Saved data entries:
__________
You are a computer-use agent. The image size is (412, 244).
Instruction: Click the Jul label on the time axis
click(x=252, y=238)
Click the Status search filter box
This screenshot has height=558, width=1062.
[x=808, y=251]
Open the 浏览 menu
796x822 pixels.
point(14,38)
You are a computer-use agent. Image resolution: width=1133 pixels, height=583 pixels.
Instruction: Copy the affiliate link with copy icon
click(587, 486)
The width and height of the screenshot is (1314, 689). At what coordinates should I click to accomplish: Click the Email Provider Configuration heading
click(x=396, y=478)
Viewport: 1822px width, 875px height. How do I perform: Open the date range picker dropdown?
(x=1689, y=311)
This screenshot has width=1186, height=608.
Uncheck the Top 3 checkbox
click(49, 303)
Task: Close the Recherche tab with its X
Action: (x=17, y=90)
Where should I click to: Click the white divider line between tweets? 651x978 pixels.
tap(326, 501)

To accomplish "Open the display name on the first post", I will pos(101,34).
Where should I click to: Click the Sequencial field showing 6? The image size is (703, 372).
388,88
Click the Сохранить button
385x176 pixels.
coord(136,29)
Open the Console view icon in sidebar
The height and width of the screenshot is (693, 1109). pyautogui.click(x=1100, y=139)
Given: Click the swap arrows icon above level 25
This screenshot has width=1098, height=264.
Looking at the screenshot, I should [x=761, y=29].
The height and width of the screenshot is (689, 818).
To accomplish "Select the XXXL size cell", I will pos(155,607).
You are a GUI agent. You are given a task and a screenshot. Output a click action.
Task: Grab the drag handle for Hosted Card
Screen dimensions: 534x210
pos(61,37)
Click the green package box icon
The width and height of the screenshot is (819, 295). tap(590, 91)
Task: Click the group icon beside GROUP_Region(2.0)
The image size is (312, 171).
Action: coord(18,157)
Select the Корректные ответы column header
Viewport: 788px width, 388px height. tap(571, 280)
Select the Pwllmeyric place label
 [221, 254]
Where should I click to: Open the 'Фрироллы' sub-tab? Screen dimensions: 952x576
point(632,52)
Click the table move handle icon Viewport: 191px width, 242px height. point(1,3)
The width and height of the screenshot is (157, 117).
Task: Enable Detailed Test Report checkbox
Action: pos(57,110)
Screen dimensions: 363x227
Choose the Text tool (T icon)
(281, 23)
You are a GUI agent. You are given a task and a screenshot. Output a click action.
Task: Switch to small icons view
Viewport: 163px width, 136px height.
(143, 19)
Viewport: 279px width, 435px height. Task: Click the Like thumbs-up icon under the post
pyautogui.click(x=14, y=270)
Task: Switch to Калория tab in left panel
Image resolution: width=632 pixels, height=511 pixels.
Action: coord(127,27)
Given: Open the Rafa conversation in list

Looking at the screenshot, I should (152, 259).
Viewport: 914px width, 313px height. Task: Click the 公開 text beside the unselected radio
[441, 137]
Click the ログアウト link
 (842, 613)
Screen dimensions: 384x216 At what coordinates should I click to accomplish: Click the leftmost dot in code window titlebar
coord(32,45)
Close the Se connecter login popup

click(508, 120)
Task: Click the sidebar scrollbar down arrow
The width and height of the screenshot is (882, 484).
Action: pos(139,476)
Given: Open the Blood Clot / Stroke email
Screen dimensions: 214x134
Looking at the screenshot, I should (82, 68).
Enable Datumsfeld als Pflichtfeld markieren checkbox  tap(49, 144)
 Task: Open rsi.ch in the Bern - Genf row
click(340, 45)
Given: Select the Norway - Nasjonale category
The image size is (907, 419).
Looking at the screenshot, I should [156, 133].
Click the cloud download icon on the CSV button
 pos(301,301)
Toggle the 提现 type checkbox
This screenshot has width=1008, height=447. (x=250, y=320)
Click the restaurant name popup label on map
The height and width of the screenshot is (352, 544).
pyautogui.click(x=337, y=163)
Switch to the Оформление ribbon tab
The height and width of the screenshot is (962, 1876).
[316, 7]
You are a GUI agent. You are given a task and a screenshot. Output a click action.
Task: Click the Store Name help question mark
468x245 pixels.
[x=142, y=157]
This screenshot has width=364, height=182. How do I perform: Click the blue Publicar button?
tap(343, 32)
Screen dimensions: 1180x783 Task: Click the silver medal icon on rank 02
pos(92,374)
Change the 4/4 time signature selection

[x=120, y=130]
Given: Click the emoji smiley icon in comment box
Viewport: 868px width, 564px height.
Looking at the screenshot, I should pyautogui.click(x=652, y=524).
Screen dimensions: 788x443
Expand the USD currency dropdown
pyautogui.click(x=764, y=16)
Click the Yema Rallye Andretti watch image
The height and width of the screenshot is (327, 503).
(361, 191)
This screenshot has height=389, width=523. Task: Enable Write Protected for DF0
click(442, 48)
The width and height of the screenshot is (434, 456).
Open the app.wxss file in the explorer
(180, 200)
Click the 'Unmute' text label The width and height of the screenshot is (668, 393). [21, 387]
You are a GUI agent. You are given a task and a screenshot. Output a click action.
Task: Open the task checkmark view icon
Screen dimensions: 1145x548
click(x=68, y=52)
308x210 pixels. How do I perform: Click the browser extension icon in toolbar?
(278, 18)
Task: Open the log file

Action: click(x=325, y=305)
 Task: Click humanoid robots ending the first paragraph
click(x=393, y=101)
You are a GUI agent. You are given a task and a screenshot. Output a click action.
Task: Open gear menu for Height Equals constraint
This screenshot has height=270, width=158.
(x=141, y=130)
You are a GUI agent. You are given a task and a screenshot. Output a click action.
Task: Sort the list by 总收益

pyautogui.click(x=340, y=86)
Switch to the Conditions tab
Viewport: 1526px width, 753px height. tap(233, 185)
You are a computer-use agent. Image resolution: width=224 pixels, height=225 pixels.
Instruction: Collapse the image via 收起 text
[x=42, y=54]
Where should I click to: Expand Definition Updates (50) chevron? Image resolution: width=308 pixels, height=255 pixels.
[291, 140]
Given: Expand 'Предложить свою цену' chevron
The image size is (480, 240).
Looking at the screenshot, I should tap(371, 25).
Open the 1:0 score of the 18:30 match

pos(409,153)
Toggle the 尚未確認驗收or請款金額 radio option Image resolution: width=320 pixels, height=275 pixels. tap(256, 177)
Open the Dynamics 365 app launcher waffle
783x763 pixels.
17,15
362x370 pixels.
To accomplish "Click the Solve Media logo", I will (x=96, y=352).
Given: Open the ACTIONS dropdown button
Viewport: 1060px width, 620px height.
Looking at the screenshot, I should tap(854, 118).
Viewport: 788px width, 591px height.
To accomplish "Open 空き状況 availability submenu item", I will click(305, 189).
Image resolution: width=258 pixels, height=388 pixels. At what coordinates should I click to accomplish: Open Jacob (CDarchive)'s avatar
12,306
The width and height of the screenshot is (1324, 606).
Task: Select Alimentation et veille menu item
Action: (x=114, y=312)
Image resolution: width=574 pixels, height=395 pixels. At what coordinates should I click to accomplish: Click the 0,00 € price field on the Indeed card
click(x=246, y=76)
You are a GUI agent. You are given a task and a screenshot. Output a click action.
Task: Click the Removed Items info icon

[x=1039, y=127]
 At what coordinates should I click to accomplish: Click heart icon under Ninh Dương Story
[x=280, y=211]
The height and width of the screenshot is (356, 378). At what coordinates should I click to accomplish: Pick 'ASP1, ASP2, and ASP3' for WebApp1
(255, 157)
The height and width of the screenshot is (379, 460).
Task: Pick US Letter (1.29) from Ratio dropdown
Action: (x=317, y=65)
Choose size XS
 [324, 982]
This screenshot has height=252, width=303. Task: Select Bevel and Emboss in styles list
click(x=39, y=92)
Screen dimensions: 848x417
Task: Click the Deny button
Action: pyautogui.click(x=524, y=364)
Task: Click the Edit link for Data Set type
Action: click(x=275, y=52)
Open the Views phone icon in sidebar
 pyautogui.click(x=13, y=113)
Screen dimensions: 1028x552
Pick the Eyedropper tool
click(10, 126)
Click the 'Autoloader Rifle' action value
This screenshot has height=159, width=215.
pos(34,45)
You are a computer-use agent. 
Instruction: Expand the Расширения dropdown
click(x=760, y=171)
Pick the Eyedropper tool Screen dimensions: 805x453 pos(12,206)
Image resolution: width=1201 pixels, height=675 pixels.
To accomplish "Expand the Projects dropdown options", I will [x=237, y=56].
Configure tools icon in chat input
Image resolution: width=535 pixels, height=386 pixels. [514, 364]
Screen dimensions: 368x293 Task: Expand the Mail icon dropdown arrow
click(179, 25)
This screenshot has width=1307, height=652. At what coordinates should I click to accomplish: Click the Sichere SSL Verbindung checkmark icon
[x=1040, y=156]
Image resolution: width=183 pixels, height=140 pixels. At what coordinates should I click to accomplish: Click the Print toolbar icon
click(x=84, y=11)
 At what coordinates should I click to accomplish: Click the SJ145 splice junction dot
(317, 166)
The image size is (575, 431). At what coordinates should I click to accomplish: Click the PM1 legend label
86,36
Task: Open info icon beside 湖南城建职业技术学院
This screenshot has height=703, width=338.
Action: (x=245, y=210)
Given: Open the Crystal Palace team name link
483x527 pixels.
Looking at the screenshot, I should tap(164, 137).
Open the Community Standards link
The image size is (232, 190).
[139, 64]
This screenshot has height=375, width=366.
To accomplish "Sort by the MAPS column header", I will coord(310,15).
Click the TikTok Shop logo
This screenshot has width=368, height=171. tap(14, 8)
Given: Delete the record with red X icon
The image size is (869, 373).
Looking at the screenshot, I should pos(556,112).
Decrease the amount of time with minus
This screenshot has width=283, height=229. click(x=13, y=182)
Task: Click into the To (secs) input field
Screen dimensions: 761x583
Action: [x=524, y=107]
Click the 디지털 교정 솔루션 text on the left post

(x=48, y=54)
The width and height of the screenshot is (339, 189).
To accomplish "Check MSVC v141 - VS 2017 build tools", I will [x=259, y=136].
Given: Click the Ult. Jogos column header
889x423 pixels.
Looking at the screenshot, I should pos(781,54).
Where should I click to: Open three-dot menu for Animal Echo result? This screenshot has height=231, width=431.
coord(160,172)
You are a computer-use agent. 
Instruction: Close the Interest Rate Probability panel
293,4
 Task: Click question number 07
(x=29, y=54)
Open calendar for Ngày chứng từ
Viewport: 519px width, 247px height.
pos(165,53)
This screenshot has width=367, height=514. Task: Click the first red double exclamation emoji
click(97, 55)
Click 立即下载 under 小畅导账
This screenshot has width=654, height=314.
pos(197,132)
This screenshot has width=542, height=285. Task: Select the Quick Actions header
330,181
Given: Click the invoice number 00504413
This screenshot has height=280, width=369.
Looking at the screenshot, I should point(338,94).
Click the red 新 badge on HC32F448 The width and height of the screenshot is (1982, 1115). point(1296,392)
__________
● Task goal
Each line above with the word "will" needs to be copied.

● Task response
To accomplish "Open the display name on the first post", I will pos(101,34).
To accomplish "Select the XXXL size cell", I will pos(155,607).
To accomplish "Click the Solve Media logo", I will (x=96, y=352).
To accomplish "Open 空き状況 availability submenu item", I will click(305, 189).
To accomplish "Expand the Projects dropdown options", I will [x=237, y=56].
To accomplish "Sort by the MAPS column header", I will coord(310,15).
To accomplish "Check MSVC v141 - VS 2017 build tools", I will [x=259, y=136].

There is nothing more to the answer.